For you non-horsemen, let me tell you what it’s really like:  We spend hours, days, or weeks considering the stock we buy, not only for its immediate fitness and use, but also future potential in the breeding shed.  When we evaluate a mare, we look for those features we know are traits likely to be passed on to her offspring, good or bad, and we go looking for stallions who will compliment the best features of our mares.  We spend a pretty penny breeding, in stallion fees, in shipping mare(thoroughbreds may not use shipped semen) and in caring for the mares throughout their eleven month pregnancies.  When the time is near, we may go on foal watch, and some rely upon camera systems in barns, and some(like us) do it the old-fashioned way.  The number of nights I’ve spent waiting for a mare’s seeming imminent delivery probably adds up to nearly a year.  One year, this paid off as two mares consecutively  delivered their foals in what’s known as a “red bag” delivery, in which the placenta detaches prematurely, and the foal is slowly being asphyxiated as the mare delivers the placenta ahead of or in tandem with the foal.  This is a situation in which human intervention is critical.  One of the two was turning rapidly blue by the time we could grasp the hooves and begin to pull the foal free.  We were in resuscitation mode before that foal was fully free of the mare.  Both survived.  Do you think any horseman on earth goes through all of this simply to pack them off to slaughter as their primary, or secondary, or even tertiary objective?  No.  The costs of raising that foal make any such intentions self-destructive, at the very least in an economic sense.
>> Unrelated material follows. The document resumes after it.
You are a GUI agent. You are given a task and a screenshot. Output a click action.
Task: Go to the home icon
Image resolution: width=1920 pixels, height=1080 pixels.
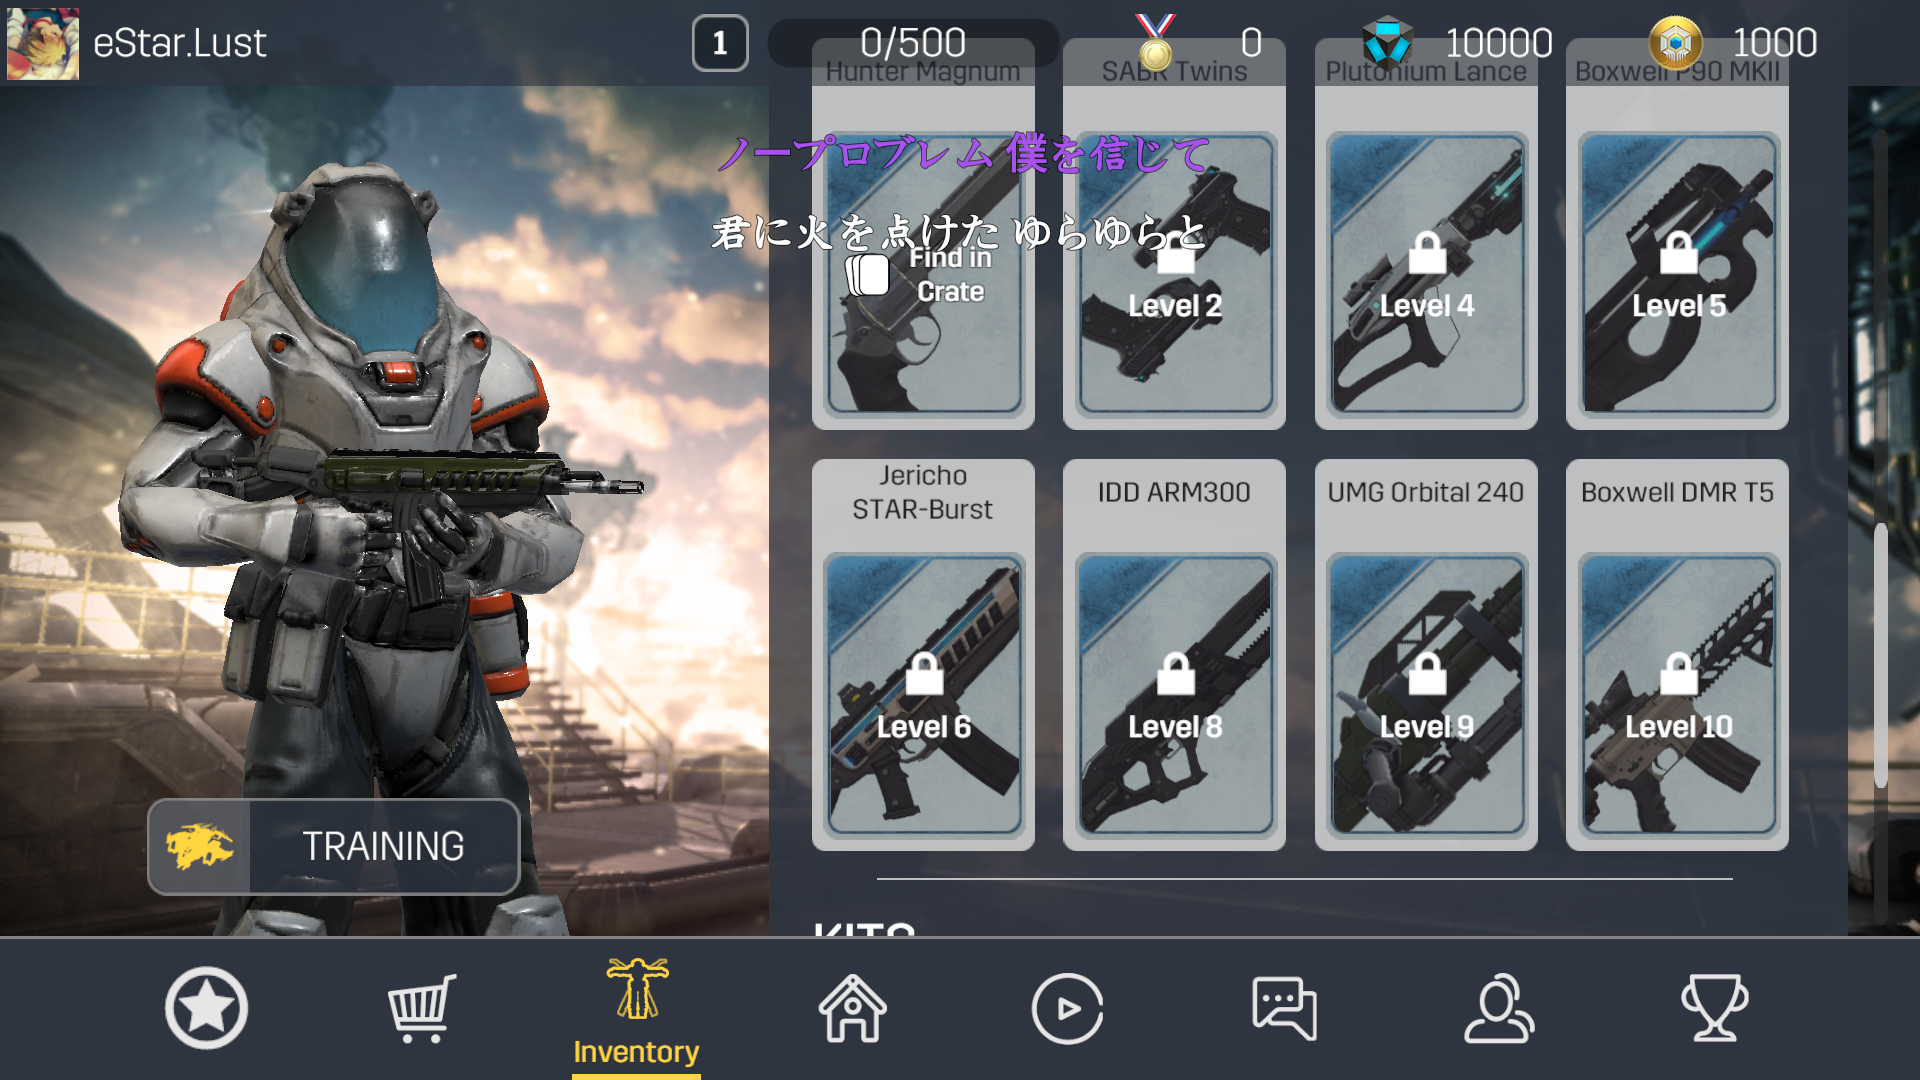853,1008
Slaughter is what is done with unfit horses for which there is no other use, but it is not the first, second, or even third recourse of any horsemen I know.   The attempt by some so-called “animal lovers” to pretend otherwise is absurd, but what is perhaps downright insane is to suggest that by absconding with the property rights of horse owners, they can somehow prevent actual suffering, or “save horses.”   Horses live longer in human ownership than they do in the wild, even with slaughter permitted, so to pretend they’re out to help horses is to carry out a ruse:  You can’t be in favor of horses and stand against the rights of those who own them.

We horsemen shouldn’t be afraid to say this.